Too often, we want churches, youth groups, and Christian education to play the role that God has given parents: to raise up children in faith. Churches and ministries like Christian schools and camps provide invaluable support to parents in teaching kids to live out their faith, but that instruction begins (and continues) at home:
Hear, O Israel: The LORD our God, the LORD is one. Love the LORD your God with all your heart and with all your soul and with all your strength. These commandments that I give you today are to be upon your hearts. Impress them on your children. Talk about them when you sit at home and when you walk along the road, when you lie down and when you get up. Tie them as symbols on your hands and bind them on your foreheads. Write them on the doorframes of your houses and on your gates (Deuteronomy 6:4-9).
My mother modeled setting aside time everyday to scripture and always prayed with us and for us. She watched television with us, and taught us to think critically about the choices and assumptions presented. It was horribly annoying and embarrassing at the time ["Should Brenda sleep with Dylan?" "How should Mike have handled that situation on Growing Pains?"], but in retrospect, I'm grateful.
When we teach kids to identify and critique messages that may or may not not align with our values, public school playgrounds and classrooms are not the insidious faith-squelchers that the culture warriors make them out to be.
When we teach kids to identify and critique messages that may or may not not align with our values, public school playgrounds and classrooms are not the insidious faith-squelchers that the culture warriors make them out to be.
I went to public school from kindergarten through college and continue to grow in the faith journey I began as a small child. Of course, no schooling choice guarantees that kids will believe or behave the way we want, but public school did give me a context in which to live out my faith and opportunities to interact with people who were different from me.
In his book Fearless Faith: Living Beyond the Walls of Safe Christianity, John Fischer questions the bubble we've created with (often sub-par) Christian alternatives to mainstream movies, music, coffee shops, and even gyms. How will we minister if Christians opt out of life alongside people who don't share our faith?
The central scripture of the book is Jesus' prayer for his disciples in the gospel of John: My prayer is not that you take them out of the world but that you protect them from the evil one (17:15).
Public school is not best for every child, for myriad reasons. However, if we take seriously the call to shine God's light in the darkness, Christians cannot advocate a total retreat from the public schools, and we'd be foolish to imagine God is not already present and at work there as everywhere.
Christians need not fear exposing kids to ideas and people we don't agree with and can't control: Jesus has prayed God's protection over us in the midst of the world. I am not saying to let kids watch or listen to whatever their friends like. My point is simply that Christians need not be afraid.

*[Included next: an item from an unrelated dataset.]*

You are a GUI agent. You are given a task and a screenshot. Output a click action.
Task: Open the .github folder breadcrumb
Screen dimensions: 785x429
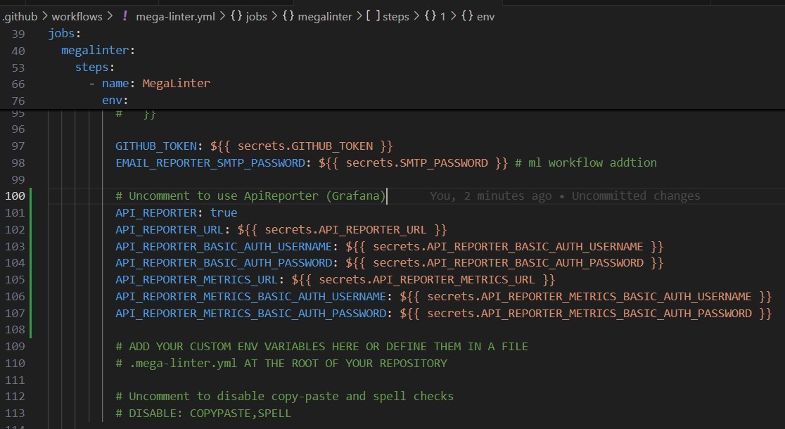click(20, 16)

We all need to practice discernment and learn that delicate balance of living within the world and yet as people "set apart."
If anything, my faith is stronger for having received a public education. My university professors may not have been Christians (although some were), but they respected religion. Learning about Christianity and other religions within historical context helped root my own faith and grow it into something beyond what I inherited from my family.

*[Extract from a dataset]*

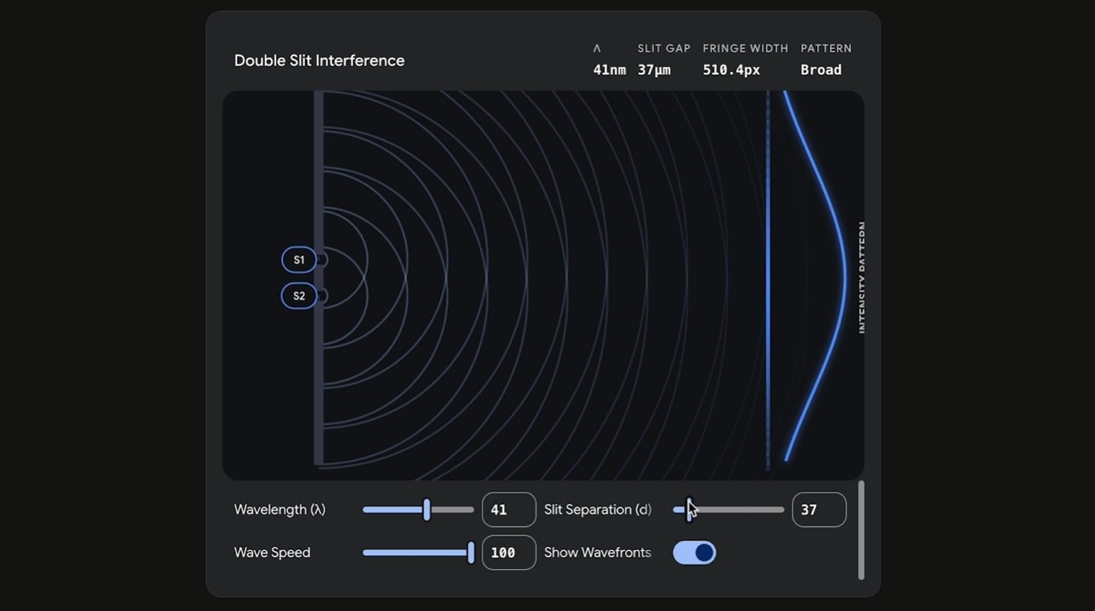Click the vertical scrollbar beside the controls
This screenshot has height=611, width=1095.
point(861,530)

I wonder if the Christians who vehemently oppose public education are less afraid of secular threats against faith than they are of progressive political influences. An informal Facebook survey of Christians I went to public school with reveals that our politics are split pretty evenly. My politics lean left. Did public school education influence me that way? It's impossible to say for sure; so many factors shape a person's values and beliefs. I do know that liberal politics are not synonymous with permissive morality or secularism.
Shaping a Christian worldview is crucial in helping kids make their faith their own so that they don't graduate from faith when they graduate high school, but we can emphasize that without sounding the alarm. Public school and the liberal arts are not the boogeyman they are sometimes painted to be, and thriving faith communities can be found on the most "secular" campuses.

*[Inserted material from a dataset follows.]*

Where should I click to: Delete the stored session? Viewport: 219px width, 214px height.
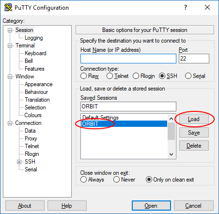point(194,146)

Liberal arts education did not mold me into an atheist or a relativist. Seventeen years of public schooling made me a more critical thinker and a lover of learning, and equipped me to serve as a youth minister in my first job after graduation.
My parents didn't try to protect me from the world. Instead, they prayed over me and equipped me to live out my faith in every context, and I remain grateful to this day.
What's your take on the relationship between faith and schooling? Would you do things differently for your kids than you experienced growing up?